| Exercise instructions |
Exact reproduction required: the lines below from the line with "Open the settings gear icon in toolbar" to the line with "The image size is (1000, 734).", both ends included, and no others.

| Provided data |
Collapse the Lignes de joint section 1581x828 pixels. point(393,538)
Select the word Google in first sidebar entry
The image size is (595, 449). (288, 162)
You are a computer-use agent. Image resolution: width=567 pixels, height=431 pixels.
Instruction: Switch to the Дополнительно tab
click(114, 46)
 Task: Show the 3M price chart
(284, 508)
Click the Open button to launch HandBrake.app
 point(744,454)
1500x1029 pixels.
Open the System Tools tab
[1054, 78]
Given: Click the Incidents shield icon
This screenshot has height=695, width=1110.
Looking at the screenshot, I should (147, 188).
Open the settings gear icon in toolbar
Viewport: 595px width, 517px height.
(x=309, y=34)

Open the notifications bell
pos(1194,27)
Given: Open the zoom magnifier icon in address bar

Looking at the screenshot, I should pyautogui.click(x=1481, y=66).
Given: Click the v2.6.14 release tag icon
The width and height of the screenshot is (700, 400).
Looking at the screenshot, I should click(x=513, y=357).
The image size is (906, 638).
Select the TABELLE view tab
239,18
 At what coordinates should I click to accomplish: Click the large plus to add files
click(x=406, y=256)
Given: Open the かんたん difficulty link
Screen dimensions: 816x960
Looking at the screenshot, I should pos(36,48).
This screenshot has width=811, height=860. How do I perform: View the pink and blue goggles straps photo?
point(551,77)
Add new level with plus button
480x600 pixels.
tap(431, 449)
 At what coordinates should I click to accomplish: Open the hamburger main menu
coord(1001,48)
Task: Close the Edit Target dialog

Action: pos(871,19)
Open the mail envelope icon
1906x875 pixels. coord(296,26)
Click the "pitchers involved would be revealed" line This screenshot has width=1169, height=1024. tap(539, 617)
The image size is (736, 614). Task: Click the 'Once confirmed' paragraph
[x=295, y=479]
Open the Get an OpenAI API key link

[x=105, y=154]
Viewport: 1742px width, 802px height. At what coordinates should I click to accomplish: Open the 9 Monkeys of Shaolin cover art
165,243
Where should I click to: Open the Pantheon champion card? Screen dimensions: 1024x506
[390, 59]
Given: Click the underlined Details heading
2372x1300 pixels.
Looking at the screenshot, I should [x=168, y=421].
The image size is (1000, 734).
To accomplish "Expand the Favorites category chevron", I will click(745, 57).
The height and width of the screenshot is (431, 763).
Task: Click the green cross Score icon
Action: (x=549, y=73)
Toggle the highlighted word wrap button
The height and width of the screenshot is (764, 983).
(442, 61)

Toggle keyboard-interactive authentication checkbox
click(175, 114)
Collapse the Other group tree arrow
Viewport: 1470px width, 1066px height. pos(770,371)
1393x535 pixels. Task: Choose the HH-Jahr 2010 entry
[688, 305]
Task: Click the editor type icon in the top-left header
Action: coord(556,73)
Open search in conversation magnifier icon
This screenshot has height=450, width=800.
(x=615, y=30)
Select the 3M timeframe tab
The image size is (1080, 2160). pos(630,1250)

| Answer area |
Open the settings gear icon in toolbar
Viewport: 595px width, 517px height.
(x=309, y=34)

Open the notifications bell
pos(1194,27)
Given: Open the zoom magnifier icon in address bar

Looking at the screenshot, I should pyautogui.click(x=1481, y=66).
Given: Click the v2.6.14 release tag icon
The width and height of the screenshot is (700, 400).
Looking at the screenshot, I should click(x=513, y=357).
The image size is (906, 638).
Select the TABELLE view tab
239,18
 At what coordinates should I click to accomplish: Click the large plus to add files
click(x=406, y=256)
Given: Open the かんたん difficulty link
Screen dimensions: 816x960
Looking at the screenshot, I should pos(36,48).
This screenshot has width=811, height=860. How do I perform: View the pink and blue goggles straps photo?
point(551,77)
Add new level with plus button
480x600 pixels.
tap(431, 449)
 At what coordinates should I click to accomplish: Open the hamburger main menu
coord(1001,48)
Task: Close the Edit Target dialog

Action: pos(871,19)
Open the mail envelope icon
1906x875 pixels. coord(296,26)
Click the "pitchers involved would be revealed" line This screenshot has width=1169, height=1024. tap(539, 617)
The image size is (736, 614). Task: Click the 'Once confirmed' paragraph
[x=295, y=479]
Open the Get an OpenAI API key link

[x=105, y=154]
Viewport: 1742px width, 802px height. At what coordinates should I click to accomplish: Open the 9 Monkeys of Shaolin cover art
165,243
Where should I click to: Open the Pantheon champion card? Screen dimensions: 1024x506
[390, 59]
Given: Click the underlined Details heading
2372x1300 pixels.
Looking at the screenshot, I should [x=168, y=421].
The image size is (1000, 734).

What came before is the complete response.